Mme Vital écoutait stupéfaite, La résolution de sa fille l’ahurissait. Maintenant qu’elle se trouvait en présence de la réalité, une pitié pour son enfant la bouleversait.

— Toi, apprentie couturière ! mon pauvre petit…

— Que ferais-je d’autre ? Je ne puis entrer dans un bureau… je sais à peine écrire parce que j’use du téléphone. Je ne puis donner des leçons de piano, je ne sais pas jouer… et tout est à l’avenant. Je ne vous reproche pas de ne m’avoir pas forcée à travailler… je n’ai jamais voulu obéir. Je ne me sens de vocation que pour la couture, car je crois avoir du goût et du chic, mais dame ! il faut que j’apprenne à faire les points et à tailler un patron…

Aubrine se tut, alors que ses parents la contemplaient, perplexes…

Mme Vital s’apercevait que sa fille avait une volonté qu’elle ne soupçonnait pas. Elle l’employait aujourd’hui à agir, alors qu’elle s’en servait pour échapper à toute contrainte.

Aubrine laissa ses parents et se rendit dans sa chambre, qui était peu élégante.

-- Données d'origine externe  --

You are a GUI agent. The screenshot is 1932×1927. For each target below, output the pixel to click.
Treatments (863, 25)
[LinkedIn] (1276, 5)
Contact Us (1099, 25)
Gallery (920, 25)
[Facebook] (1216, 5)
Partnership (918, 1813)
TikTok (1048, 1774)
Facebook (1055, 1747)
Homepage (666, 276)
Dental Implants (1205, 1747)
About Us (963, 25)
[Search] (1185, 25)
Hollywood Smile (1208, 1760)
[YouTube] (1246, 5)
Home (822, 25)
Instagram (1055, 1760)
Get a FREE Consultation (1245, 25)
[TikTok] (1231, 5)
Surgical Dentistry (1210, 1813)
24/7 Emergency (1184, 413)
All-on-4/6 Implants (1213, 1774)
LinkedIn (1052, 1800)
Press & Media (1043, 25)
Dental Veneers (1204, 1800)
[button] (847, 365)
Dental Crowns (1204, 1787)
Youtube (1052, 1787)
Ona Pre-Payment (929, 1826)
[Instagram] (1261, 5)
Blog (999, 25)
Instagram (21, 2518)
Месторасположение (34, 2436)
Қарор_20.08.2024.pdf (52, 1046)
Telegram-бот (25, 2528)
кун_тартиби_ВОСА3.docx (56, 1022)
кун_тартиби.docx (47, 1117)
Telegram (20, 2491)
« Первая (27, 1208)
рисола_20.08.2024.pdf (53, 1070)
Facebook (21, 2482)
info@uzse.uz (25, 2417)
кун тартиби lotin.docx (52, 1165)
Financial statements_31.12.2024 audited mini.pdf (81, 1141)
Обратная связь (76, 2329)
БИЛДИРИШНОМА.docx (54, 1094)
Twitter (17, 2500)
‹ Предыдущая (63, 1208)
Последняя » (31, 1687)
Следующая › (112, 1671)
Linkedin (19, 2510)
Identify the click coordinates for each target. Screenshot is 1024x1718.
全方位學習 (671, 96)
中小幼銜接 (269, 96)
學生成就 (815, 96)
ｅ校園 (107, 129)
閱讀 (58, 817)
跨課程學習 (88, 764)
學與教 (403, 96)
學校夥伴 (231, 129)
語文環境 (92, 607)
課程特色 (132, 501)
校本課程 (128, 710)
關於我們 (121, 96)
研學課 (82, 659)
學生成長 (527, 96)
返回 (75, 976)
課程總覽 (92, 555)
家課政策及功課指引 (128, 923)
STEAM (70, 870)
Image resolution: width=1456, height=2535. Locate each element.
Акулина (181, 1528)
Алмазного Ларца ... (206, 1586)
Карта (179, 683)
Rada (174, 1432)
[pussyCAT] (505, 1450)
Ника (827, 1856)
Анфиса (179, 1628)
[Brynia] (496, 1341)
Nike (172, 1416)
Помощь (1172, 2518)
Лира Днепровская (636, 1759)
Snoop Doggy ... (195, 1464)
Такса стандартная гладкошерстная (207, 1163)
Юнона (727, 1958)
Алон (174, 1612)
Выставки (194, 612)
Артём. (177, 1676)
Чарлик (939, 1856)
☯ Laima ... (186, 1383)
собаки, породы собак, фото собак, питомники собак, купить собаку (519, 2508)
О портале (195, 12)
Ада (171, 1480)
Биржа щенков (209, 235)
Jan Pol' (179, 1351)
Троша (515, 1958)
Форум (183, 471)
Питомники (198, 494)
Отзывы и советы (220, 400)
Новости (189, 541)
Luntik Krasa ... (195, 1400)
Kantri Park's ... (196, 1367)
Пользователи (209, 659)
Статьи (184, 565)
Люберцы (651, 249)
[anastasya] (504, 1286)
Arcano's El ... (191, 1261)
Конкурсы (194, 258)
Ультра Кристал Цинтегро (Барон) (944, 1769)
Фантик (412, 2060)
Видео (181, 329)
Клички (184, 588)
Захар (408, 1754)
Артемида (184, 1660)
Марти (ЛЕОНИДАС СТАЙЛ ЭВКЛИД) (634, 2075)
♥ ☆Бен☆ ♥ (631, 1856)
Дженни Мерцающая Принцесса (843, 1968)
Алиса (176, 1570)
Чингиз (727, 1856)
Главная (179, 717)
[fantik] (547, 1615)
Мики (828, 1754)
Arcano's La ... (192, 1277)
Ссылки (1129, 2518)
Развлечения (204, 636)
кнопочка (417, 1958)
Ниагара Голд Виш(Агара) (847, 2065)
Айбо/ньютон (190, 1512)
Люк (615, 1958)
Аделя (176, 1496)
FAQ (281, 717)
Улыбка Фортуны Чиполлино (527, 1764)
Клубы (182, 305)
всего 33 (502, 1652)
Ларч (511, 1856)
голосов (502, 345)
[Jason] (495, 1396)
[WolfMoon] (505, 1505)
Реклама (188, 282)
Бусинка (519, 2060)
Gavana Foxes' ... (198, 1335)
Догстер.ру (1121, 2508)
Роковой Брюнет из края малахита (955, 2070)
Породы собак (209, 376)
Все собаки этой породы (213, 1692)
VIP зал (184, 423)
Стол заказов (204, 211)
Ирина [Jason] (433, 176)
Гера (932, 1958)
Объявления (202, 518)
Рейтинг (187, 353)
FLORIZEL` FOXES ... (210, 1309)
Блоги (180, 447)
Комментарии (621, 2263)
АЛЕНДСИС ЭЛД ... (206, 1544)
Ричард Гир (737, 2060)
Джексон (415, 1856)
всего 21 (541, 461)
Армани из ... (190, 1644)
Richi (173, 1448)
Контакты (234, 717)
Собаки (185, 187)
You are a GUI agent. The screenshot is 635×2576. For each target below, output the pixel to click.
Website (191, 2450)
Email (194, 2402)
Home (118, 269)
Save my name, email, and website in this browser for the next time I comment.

Cependant, avec les quelques meubles personnels, le cadre était familier. Ce n’était plus le beau confort, mais avec la faculté d’adaptation que possèdent les jeunes, Aubrine se découvrait philosophe par nécessité, M. et Mme Vital parlaient de leur fille et c’était avec des larmes dans les yeux que la pauvre mère s’épanchait.

— Je n’aurais jamais cru que notre chérie accepterait si facilement l’existence que nous lui infligeons… J’en ressens une peine inouïe. Je ne crois pas pouvoir supporter de la savoir apprentie… Si nous renoncions à notre idée saugrenue ?

— Ah ! non !… maintenant que je suis à Paris, où je me livre à des études que me plaisent, je ne veux pas tourner au gré de votre attendrissement. Vous vous êtes plainte de votre fille paresseuse et maintenant vous pleurez parce qu’elle veut travailler… Quel mal cela lui fera-t-il qu’on lui enseigne la couture ? Son raisonnement est parfait. Elle côtoiera des jeunes filles laborieuses et elle saura bâtir une robe, ce qui n’est jamais à dédaigner.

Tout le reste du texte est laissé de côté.